_WHAT TO DO:_ A word-for-word restatement of the listing is the only acceptable answer.

· · · · ·

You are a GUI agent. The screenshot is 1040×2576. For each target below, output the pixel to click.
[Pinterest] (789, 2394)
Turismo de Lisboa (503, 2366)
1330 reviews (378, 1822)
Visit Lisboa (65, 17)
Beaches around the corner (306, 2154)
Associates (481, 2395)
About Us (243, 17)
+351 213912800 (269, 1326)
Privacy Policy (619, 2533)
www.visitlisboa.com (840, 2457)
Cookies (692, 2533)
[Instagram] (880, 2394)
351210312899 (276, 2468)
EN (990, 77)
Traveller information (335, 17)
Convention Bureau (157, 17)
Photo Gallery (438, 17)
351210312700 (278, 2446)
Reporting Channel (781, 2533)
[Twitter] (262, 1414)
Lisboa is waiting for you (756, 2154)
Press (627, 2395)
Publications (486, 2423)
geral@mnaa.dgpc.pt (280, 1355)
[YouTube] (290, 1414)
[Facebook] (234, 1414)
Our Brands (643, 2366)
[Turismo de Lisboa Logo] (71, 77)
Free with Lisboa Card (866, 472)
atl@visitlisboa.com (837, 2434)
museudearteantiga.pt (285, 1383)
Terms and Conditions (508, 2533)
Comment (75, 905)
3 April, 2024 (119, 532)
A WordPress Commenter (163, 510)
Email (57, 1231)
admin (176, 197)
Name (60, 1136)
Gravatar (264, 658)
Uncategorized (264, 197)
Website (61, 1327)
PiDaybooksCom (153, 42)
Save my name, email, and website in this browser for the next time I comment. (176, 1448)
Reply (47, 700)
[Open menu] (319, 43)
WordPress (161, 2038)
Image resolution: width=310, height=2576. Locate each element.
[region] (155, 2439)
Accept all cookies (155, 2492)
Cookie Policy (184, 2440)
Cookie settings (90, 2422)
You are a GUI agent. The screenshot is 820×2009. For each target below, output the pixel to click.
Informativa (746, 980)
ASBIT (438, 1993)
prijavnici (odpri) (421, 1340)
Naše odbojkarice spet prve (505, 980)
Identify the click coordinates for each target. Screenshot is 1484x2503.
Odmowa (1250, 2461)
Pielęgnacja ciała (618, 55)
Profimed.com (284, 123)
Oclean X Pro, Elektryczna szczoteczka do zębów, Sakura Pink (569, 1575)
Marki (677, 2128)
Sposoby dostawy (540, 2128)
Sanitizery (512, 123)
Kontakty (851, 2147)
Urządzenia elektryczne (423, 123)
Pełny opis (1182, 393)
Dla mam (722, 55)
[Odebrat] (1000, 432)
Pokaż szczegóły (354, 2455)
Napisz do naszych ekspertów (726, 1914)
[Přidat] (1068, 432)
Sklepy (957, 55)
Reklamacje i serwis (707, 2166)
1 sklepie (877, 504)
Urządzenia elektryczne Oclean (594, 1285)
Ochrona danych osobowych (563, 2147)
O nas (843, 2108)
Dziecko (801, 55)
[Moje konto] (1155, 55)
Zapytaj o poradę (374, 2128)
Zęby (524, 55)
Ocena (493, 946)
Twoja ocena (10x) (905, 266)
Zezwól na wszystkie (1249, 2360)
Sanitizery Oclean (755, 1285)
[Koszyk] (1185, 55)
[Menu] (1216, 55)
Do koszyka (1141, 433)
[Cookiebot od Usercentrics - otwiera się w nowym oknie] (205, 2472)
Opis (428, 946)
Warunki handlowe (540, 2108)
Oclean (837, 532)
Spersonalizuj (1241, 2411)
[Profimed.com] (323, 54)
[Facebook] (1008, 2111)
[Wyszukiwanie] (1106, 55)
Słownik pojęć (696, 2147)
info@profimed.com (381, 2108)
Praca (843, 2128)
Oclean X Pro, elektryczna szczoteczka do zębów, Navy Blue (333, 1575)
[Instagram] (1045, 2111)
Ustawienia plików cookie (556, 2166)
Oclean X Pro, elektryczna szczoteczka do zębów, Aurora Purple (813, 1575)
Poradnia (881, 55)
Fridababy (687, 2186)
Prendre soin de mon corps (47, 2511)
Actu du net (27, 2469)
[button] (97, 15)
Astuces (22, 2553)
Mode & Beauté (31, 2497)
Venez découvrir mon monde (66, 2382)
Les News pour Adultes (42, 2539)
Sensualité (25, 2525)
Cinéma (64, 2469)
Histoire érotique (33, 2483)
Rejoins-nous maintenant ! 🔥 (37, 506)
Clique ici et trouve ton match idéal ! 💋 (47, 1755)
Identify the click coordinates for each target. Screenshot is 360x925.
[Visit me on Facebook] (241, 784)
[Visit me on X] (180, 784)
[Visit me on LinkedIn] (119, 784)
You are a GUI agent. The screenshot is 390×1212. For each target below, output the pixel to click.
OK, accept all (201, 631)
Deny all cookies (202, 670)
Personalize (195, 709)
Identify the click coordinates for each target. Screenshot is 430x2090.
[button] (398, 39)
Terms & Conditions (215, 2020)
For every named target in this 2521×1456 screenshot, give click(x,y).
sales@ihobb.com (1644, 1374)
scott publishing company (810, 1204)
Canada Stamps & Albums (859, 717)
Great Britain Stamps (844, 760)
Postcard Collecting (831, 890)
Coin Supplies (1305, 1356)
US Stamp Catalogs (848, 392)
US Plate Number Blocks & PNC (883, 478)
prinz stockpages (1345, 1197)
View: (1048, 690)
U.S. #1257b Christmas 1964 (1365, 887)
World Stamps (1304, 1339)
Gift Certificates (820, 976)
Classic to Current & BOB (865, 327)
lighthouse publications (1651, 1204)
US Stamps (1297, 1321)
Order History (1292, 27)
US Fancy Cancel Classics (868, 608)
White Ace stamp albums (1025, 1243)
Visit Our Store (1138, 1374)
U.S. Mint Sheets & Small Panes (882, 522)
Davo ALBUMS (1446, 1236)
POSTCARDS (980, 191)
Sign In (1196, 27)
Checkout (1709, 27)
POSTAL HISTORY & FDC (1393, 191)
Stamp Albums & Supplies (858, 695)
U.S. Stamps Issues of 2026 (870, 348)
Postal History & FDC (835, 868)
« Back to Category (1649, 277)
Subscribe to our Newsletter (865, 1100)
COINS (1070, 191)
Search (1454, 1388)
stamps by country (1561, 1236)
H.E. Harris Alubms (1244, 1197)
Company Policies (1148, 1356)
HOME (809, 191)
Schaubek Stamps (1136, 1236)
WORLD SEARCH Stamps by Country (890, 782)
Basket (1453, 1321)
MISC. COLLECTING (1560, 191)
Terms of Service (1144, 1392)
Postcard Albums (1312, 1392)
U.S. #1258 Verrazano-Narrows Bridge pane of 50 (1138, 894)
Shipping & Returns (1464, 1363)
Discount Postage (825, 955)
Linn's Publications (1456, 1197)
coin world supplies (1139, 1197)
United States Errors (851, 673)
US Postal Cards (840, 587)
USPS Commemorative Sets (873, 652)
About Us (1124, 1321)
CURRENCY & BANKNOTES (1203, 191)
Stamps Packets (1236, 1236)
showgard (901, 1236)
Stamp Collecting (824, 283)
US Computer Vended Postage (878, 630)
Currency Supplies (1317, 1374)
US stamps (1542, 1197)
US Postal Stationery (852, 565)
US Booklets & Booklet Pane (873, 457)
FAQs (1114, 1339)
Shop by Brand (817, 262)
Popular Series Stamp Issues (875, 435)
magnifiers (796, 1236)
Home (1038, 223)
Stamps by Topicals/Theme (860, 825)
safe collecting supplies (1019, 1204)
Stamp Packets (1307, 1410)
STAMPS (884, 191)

· · · · ·

_ANSWER SECTION:_
You are a GUI agent. The screenshot is 1040×2576. For each target below, output the pixel to click.
[Pinterest] (789, 2394)
Turismo de Lisboa (503, 2366)
1330 reviews (378, 1822)
Visit Lisboa (65, 17)
Beaches around the corner (306, 2154)
Associates (481, 2395)
About Us (243, 17)
+351 213912800 (269, 1326)
Privacy Policy (619, 2533)
www.visitlisboa.com (840, 2457)
Cookies (692, 2533)
[Instagram] (880, 2394)
351210312899 (276, 2468)
EN (990, 77)
Traveller information (335, 17)
Convention Bureau (157, 17)
Photo Gallery (438, 17)
351210312700 (278, 2446)
Reporting Channel (781, 2533)
[Twitter] (262, 1414)
Lisboa is waiting for you (756, 2154)
Press (627, 2395)
Publications (486, 2423)
geral@mnaa.dgpc.pt (280, 1355)
[YouTube] (290, 1414)
[Facebook] (234, 1414)
Our Brands (643, 2366)
[Turismo de Lisboa Logo] (71, 77)
Free with Lisboa Card (866, 472)
atl@visitlisboa.com (837, 2434)
museudearteantiga.pt (285, 1383)
Terms and Conditions (508, 2533)
Comment (75, 905)
3 April, 2024 (119, 532)
A WordPress Commenter (163, 510)
Email (57, 1231)
admin (176, 197)
Name (60, 1136)
Gravatar (264, 658)
Uncategorized (264, 197)
Website (61, 1327)
PiDaybooksCom (153, 42)
Save my name, email, and website in this browser for the next time I comment. (176, 1448)
Reply (47, 700)
[Open menu] (319, 43)
WordPress (161, 2038)
Image resolution: width=310, height=2576. Locate each element.
[region] (155, 2439)
Accept all cookies (155, 2492)
Cookie Policy (184, 2440)
Cookie settings (90, 2422)
You are a GUI agent. The screenshot is 820×2009. For each target below, output the pixel to click.
Informativa (746, 980)
ASBIT (438, 1993)
prijavnici (odpri) (421, 1340)
Naše odbojkarice spet prve (505, 980)
Identify the click coordinates for each target. Screenshot is 1484x2503.
Odmowa (1250, 2461)
Pielęgnacja ciała (618, 55)
Profimed.com (284, 123)
Oclean X Pro, Elektryczna szczoteczka do zębów, Sakura Pink (569, 1575)
Marki (677, 2128)
Sposoby dostawy (540, 2128)
Sanitizery (512, 123)
Kontakty (851, 2147)
Urządzenia elektryczne (423, 123)
Pełny opis (1182, 393)
Dla mam (722, 55)
[Odebrat] (1000, 432)
Pokaż szczegóły (354, 2455)
Napisz do naszych ekspertów (726, 1914)
[Přidat] (1068, 432)
Sklepy (957, 55)
Reklamacje i serwis (707, 2166)
1 sklepie (877, 504)
Urządzenia elektryczne Oclean (594, 1285)
Ochrona danych osobowych (563, 2147)
O nas (843, 2108)
Dziecko (801, 55)
[Moje konto] (1155, 55)
Zapytaj o poradę (374, 2128)
Zęby (524, 55)
Ocena (493, 946)
Twoja ocena (10x) (905, 266)
Zezwól na wszystkie (1249, 2360)
Sanitizery Oclean (755, 1285)
[Koszyk] (1185, 55)
[Menu] (1216, 55)
Do koszyka (1141, 433)
[Cookiebot od Usercentrics - otwiera się w nowym oknie] (205, 2472)
Opis (428, 946)
Warunki handlowe (540, 2108)
Oclean (837, 532)
Spersonalizuj (1241, 2411)
[Profimed.com] (323, 54)
[Facebook] (1008, 2111)
[Wyszukiwanie] (1106, 55)
Słownik pojęć (696, 2147)
info@profimed.com (381, 2108)
Praca (843, 2128)
Oclean X Pro, elektryczna szczoteczka do zębów, Navy Blue (333, 1575)
[Instagram] (1045, 2111)
Ustawienia plików cookie (556, 2166)
Oclean X Pro, elektryczna szczoteczka do zębów, Aurora Purple (813, 1575)
Poradnia (881, 55)
Fridababy (687, 2186)
Prendre soin de mon corps (47, 2511)
Actu du net (27, 2469)
[button] (97, 15)
Astuces (22, 2553)
Mode & Beauté (31, 2497)
Venez découvrir mon monde (66, 2382)
Les News pour Adultes (42, 2539)
Sensualité (25, 2525)
Cinéma (64, 2469)
Histoire érotique (33, 2483)
Rejoins-nous maintenant ! 🔥 (37, 506)
Clique ici et trouve ton match idéal ! 💋 (47, 1755)
Identify the click coordinates for each target. Screenshot is 360x925.
[Visit me on Facebook] (241, 784)
[Visit me on X] (180, 784)
[Visit me on LinkedIn] (119, 784)
You are a GUI agent. The screenshot is 390×1212. For each target below, output the pixel to click.
OK, accept all (201, 631)
Deny all cookies (202, 670)
Personalize (195, 709)
Identify the click coordinates for each target. Screenshot is 430x2090.
[button] (398, 39)
Terms & Conditions (215, 2020)
For every named target in this 2521×1456 screenshot, give click(x,y).
sales@ihobb.com (1644, 1374)
scott publishing company (810, 1204)
Canada Stamps & Albums (859, 717)
Great Britain Stamps (844, 760)
Postcard Collecting (831, 890)
Coin Supplies (1305, 1356)
US Stamp Catalogs (848, 392)
US Plate Number Blocks & PNC (883, 478)
prinz stockpages (1345, 1197)
View: (1048, 690)
U.S. #1257b Christmas 1964 (1365, 887)
World Stamps (1304, 1339)
Gift Certificates (820, 976)
Classic to Current & BOB (865, 327)
lighthouse publications (1651, 1204)
US Stamps (1297, 1321)
Order History (1292, 27)
US Fancy Cancel Classics (868, 608)
White Ace stamp albums (1025, 1243)
Visit Our Store (1138, 1374)
U.S. Mint Sheets & Small Panes (882, 522)
Davo ALBUMS (1446, 1236)
POSTCARDS (980, 191)
Sign In (1196, 27)
Checkout (1709, 27)
POSTAL HISTORY & FDC (1393, 191)
Stamp Albums & Supplies (858, 695)
U.S. Stamps Issues of 2026 (870, 348)
Postal History & FDC (835, 868)
« Back to Category (1649, 277)
Subscribe to our Newsletter (865, 1100)
COINS (1070, 191)
Search (1454, 1388)
stamps by country (1561, 1236)
H.E. Harris Alubms (1244, 1197)
Company Policies (1148, 1356)
HOME (809, 191)
Schaubek Stamps (1136, 1236)
WORLD SEARCH Stamps by Country (890, 782)
Basket (1453, 1321)
MISC. COLLECTING (1560, 191)
Terms of Service (1144, 1392)
Postcard Albums (1312, 1392)
U.S. #1258 Verrazano-Narrows Bridge pane of 50 (1138, 894)
Shipping & Returns (1464, 1363)
Discount Postage (825, 955)
Linn's Publications (1456, 1197)
coin world supplies (1139, 1197)
United States Errors (851, 673)
US Postal Cards (840, 587)
USPS Commemorative Sets (873, 652)
About Us (1124, 1321)
CURRENCY & BANKNOTES (1203, 191)
Stamps Packets (1236, 1236)
showgard (901, 1236)
Stamp Collecting (824, 283)
US Computer Vended Postage (878, 630)
Currency Supplies (1317, 1374)
US stamps (1542, 1197)
US Postal Stationery (852, 565)
US Booklets & Booklet Pane (873, 457)
FAQs (1114, 1339)
Shop by Brand (817, 262)
Popular Series Stamp Issues (875, 435)
magnifiers (796, 1236)
Home (1038, 223)
Stamps by Topicals/Theme (860, 825)
safe collecting supplies (1019, 1204)
Stamp Packets (1307, 1410)
STAMPS (884, 191)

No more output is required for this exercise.